Le jardin des habitudes

Publié le par Philou

Le jardin des habitudes

Le jardin des habitudes

 

Tous les jours, après ma sieste, vers 15h30, je vais au parc de la châtaigneraie. C'est un parc qui ressemble plus à un jardin fleuri toute l'année, avec deux belles allées d'arbres apparemment centenaires et des vieux bancs en bois, encore confortable vu leur âge. Une fontaine fait frémir l'eau dans son bassin au centre du parc.

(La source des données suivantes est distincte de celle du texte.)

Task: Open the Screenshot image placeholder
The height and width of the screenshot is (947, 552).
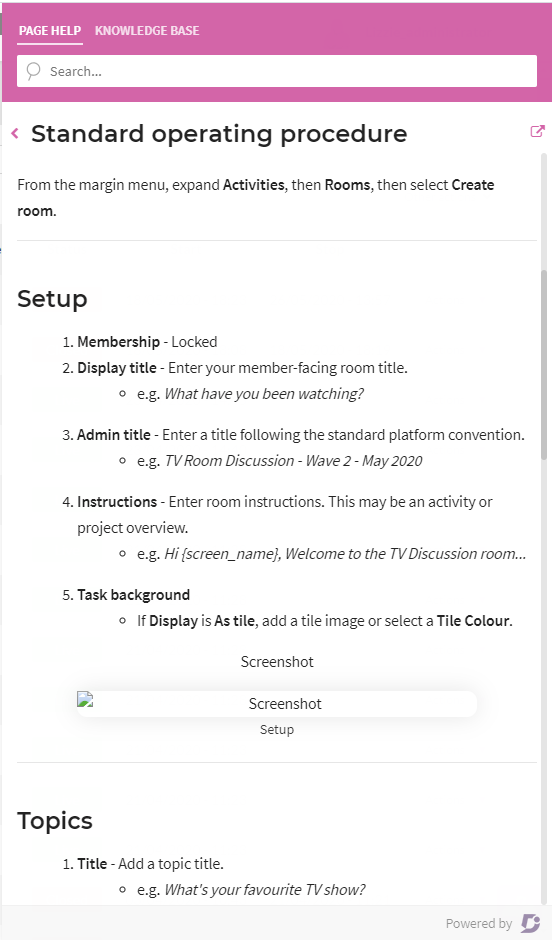Action: [277, 704]
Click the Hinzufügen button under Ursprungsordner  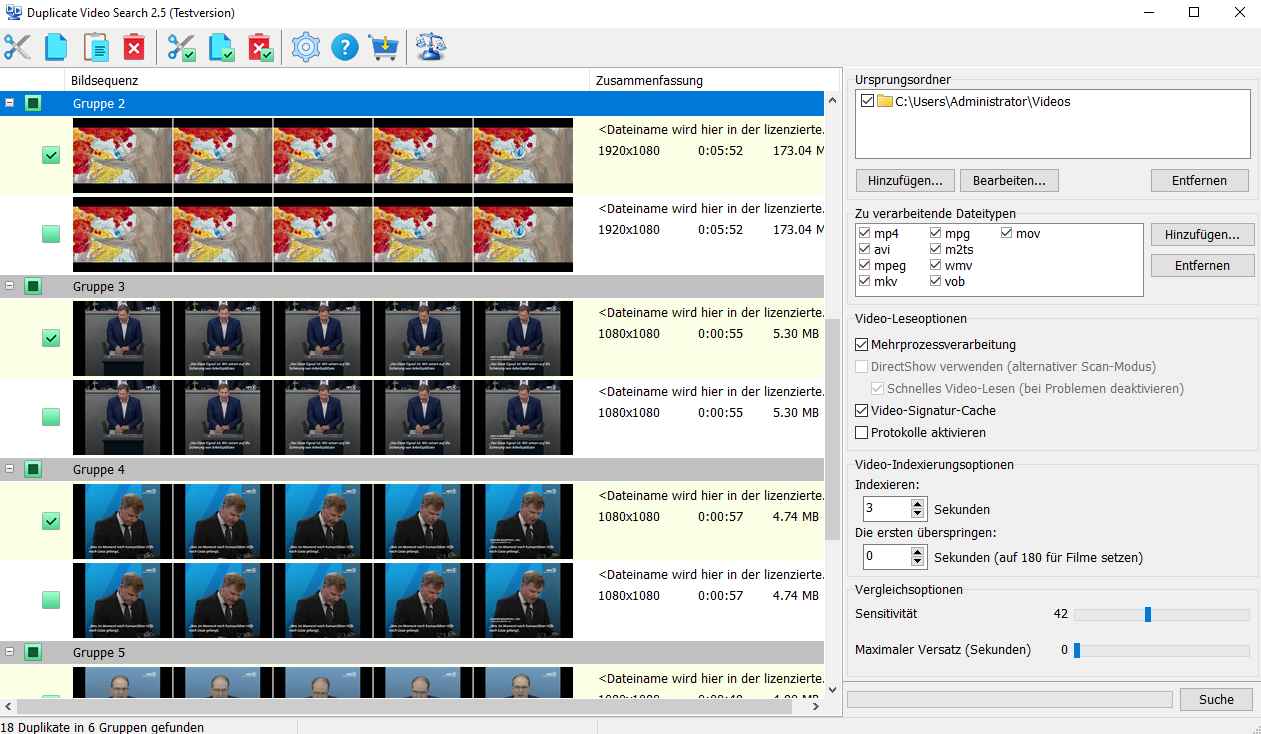903,180
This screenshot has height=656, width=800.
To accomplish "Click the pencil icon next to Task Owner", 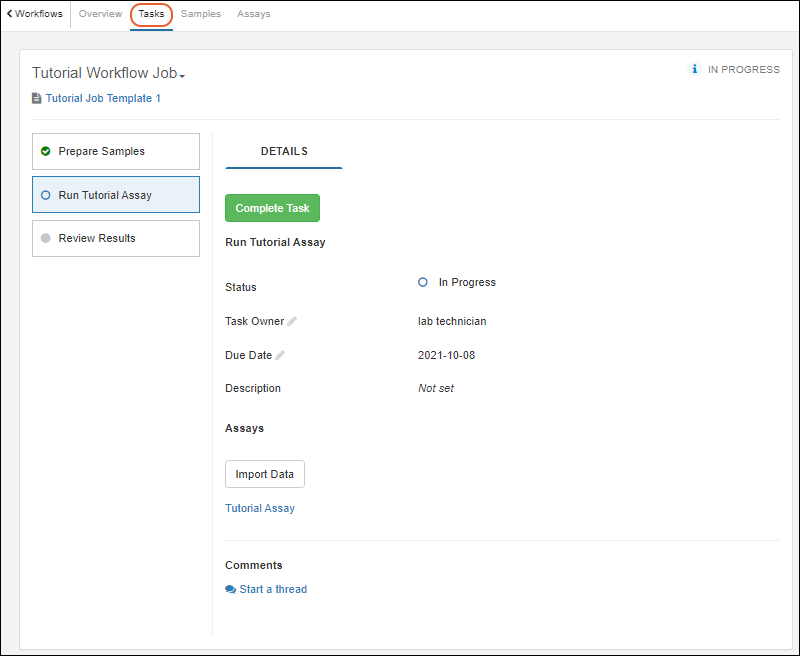I will [292, 322].
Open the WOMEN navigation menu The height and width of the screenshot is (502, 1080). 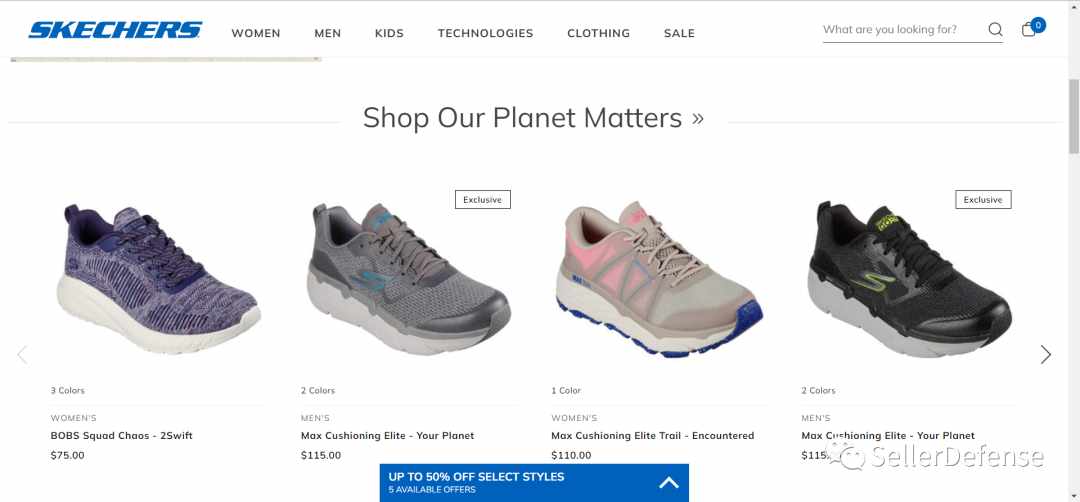(x=256, y=33)
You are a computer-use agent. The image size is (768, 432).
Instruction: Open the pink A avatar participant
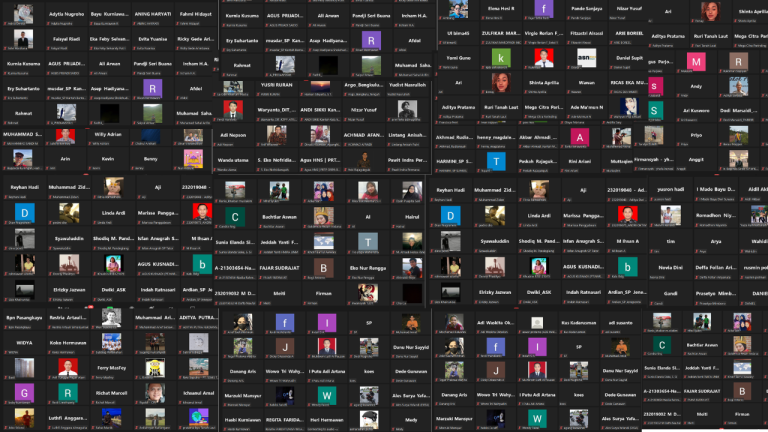point(579,136)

L'été on peut profiter de l'ombre et de la fraîcheur du parc, à l'intersaison on bénéficie des doux rayons de soleil qui réchauffent le corps et l'hivers c'est avec plaisir qu'on parcourt ce jardin endormi, emmitouflé sous son duvet de neige.

 

Je choisis donc mon banc en fonction de la saison et, ce qui est réjouissant pour moi, c'est qu'à l'heure où je me ballade dans le parc il est désert. Souvent j'emmène les restes de pain qui traînent dans ma cuisine pour les donner à manger aux pigeons, c'est un peu ma contribution au recyclage des déchets. J'adore les voir picorer le pain dur en essayant de faire respecter une sorte de hiérarchie, la vérité ce sont les plus affamés qui se battent le plus pour cette pauvre nourriture. Après le geste écolo, je passe à mon instant culturel. J'ouvre un livre ou un magazine sur la géographie du monde et les voyages. J'essaie de me concentrer sur ce que je lis mais rapidement l'ivresse de mon environnement paisible m'appelle à la rêverie.

 

Dans le calme de ce paysage, j'aime laisser vagabonder mon esprit au grès d'une contemplation embrumée de la nature et de l'oubli du temps qui passe. Parfois j'ai l'impression d'être grisé par ce tableau floral, digne d'un Monet, et la vision de ces grands châtaigniers donne de la hauteur à mes réflexions existentielles. Le bruit de l'eau qui s'écoule, mêlé à la musique du vent dans les feuilles d'arbre, apaise mon âme et semble la régénérer, voir la rajeunir par la fraîcheur enfantine de cette douce mélodie. En fonction des saisons l'odeur du parc, telle un encens spirituel, change et approfondit ma rêverie méditative. Ainsi, j'ai le sentiment d'être connecté aux forces de la nature et à l'essence même de l'humanité. Une atmosphère sereine, qui semble venir de la nuit des temps, s'empare de moi et me berce d'espoirs ambitieux, saupoudrés de certitudes nostalgiques, pour les années à venir. Quand ma pensée, fatiguée de se creuser, se trouble au point que je ne sais plus quelle direction elle a prise, je me lève de mon banc fraternel et prend la direction de mon nid douillé où ma cafetière, à l'ancienne, sait encore diluer avec un peu d'eau le café moulu.